In Toscana, questo materiale fu raccolto e custodito presso l’azienda San Felice, a Castelnuovo Berardenga, dove ancora oggi esiste un campo di conservazione viticola. Fu possibile grazie alla lungimiranza del direttore di allora, Morganti senior, padre dell'attuale Giovanna Morganti di Podere Le Boncie, che accolse con apertura e determinazione la sfida di salvare un patrimonio viticolo in via di estinzione.
2015
Il colore è intenso, scuro e pieno con poca, forse nessuna trasparenza. Ventaglio dapprima fruttato, sprigiona note di visciola, frutti scuro, arancia sanguinella, e poi ancora frutti selvatici, il prunus spinosus, il corniolo. Una sfumatura di lavanda essiccata ci sorprende, cenni di fienagione, una speziatura che richiama la curcuma. Bocca estrema, freschissima e dal tannino pronunciato, è un vino di spessore che si congeda su aromi di frutti neri ed erbe aromatiche.
2012 – formato magnum
Aspetto fresco e vivace come il precedente, apertura olfattiva di menta, bacca di ginepro, rosmarino, poi si fa strada un frutto scuro, di nuovo l’ormai noto pepe dell’Andalimane, poi l’alloro, sensazioni di cenere. Al palato è austero, fresco, più bilanciato del precedente, ha una fisionomia più tenebrosa, è ricco e piuttosto lungo.
2009 – formato magnum
Luminoso, vivace, smagliante!, un profluvio, piacevolissimo, di visciola, fiori blu, erbe aromatiche in quantità, cioccolato e menta - il nostalgico after eight -, la lavanda e altri fiori essiccati. Il gusto è incredibile, fresco, tannico, lungo, intenso, saporito. L’aroma con cui si congeda ricorda il legno che arde.

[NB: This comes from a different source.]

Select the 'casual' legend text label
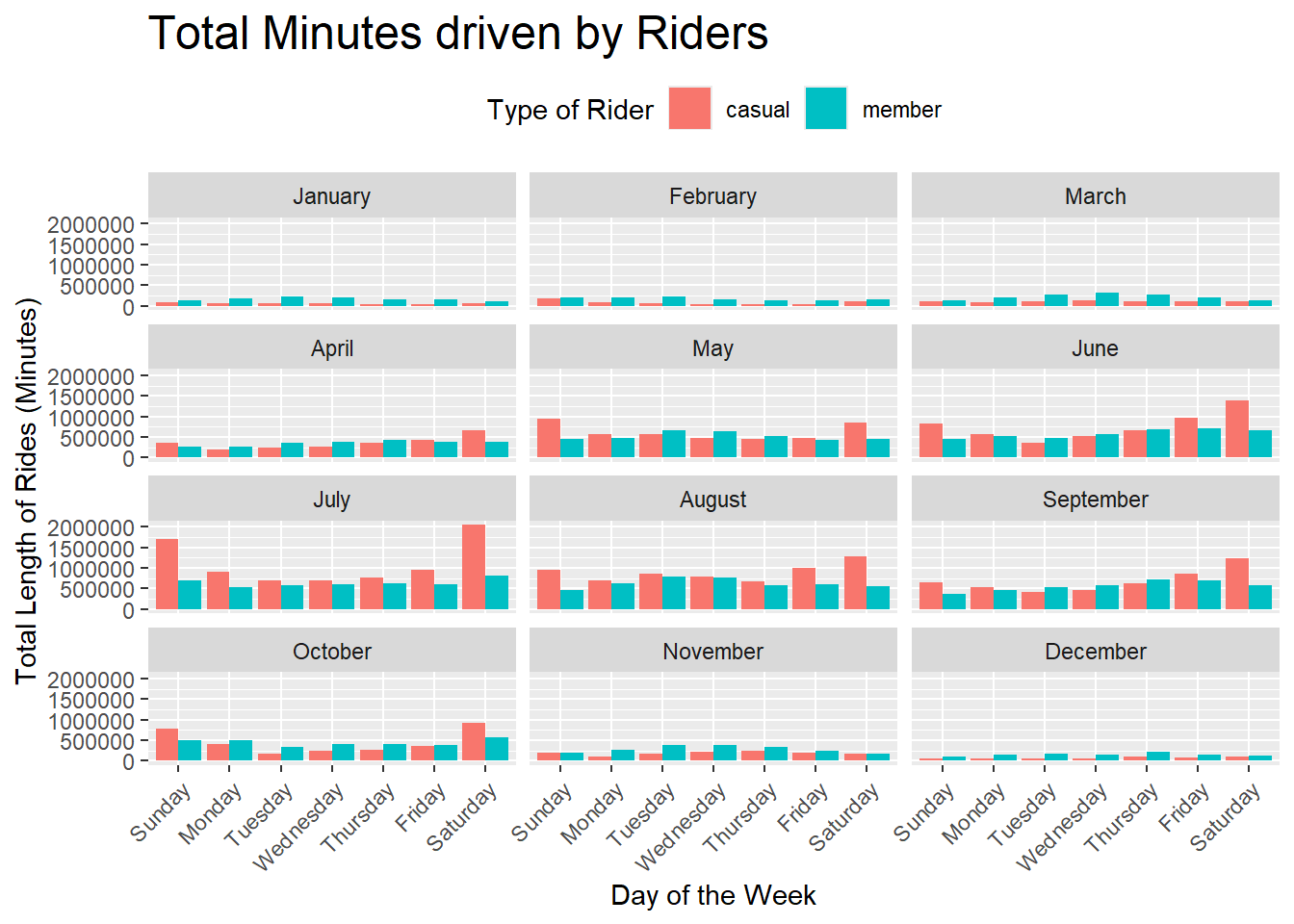1294x924 pixels. point(758,110)
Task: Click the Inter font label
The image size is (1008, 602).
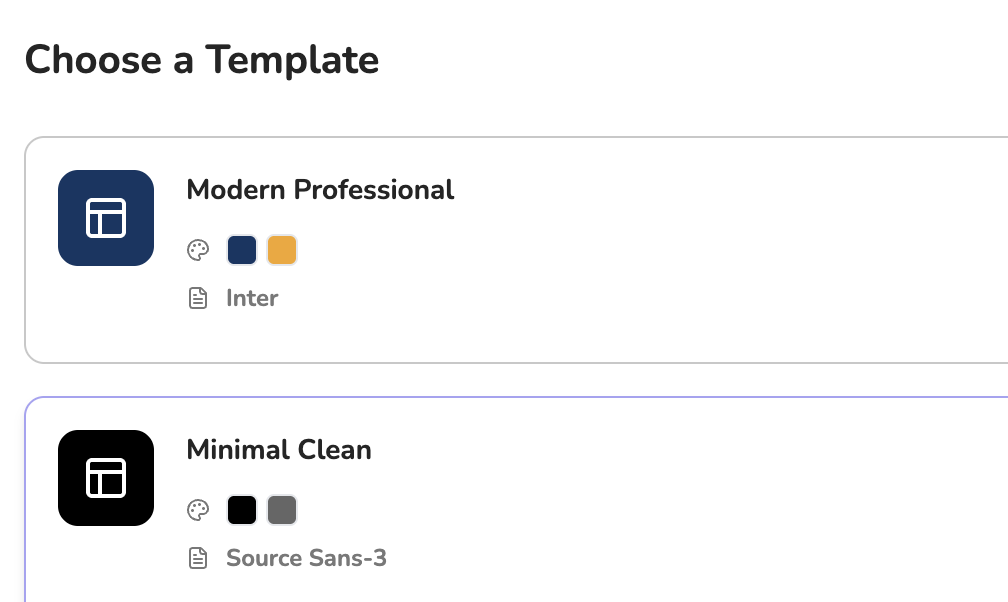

Riassaggiamo tutto e scopriamo che i vini sono ancora come prima e la loro appenninità non si è poi così appannata, piuttosto: il Pinot Nero 2017 si è abbandonato alla menta, il 2020 suggerisce poesie fiorite, il 2019 ha una sua splendida profondità erbacea, il 2018 parla di agrume. Per chiudere la serata Federico Staderini omaggia l’interlocutore Francesco Albertini e la sala «questa molto gioviale accolita di persone con un libero arbitrio hanno preso una pausa per insieme ragionare di bischerate» con una lettura sul mosto che si trasforma in vino, tratta da Il giorno del giudizio, libro a opera di un noto giurista, Salvatore Satta. La processione è finita e, mai come questa sera, noi andiamo in pace.
*Il titolo dell’articolo è tratto da un passo del libro Il giorno del giudizio di Salvatore Satta. ”Il vino non è come il grano, che quando è ammassato nel suo magazzino è una duna d’oro, e ha solo bisogno di essere difeso dai diabolici punteruoli; e neppure è come l’olio, che quando è uscito dalla notturna mola e poi dai fiscali pressati, dorme quietamente negli orci antichi quanto il mondo. Il grappolo straziato dai rulli si accumula, col suo succo innocente e col suo graspo in fondo al tino, sale lentamente verso il bordo, e là se ne sta spargendo il suo profumo, che è ancora il profumo di un fiore o di un frutto”.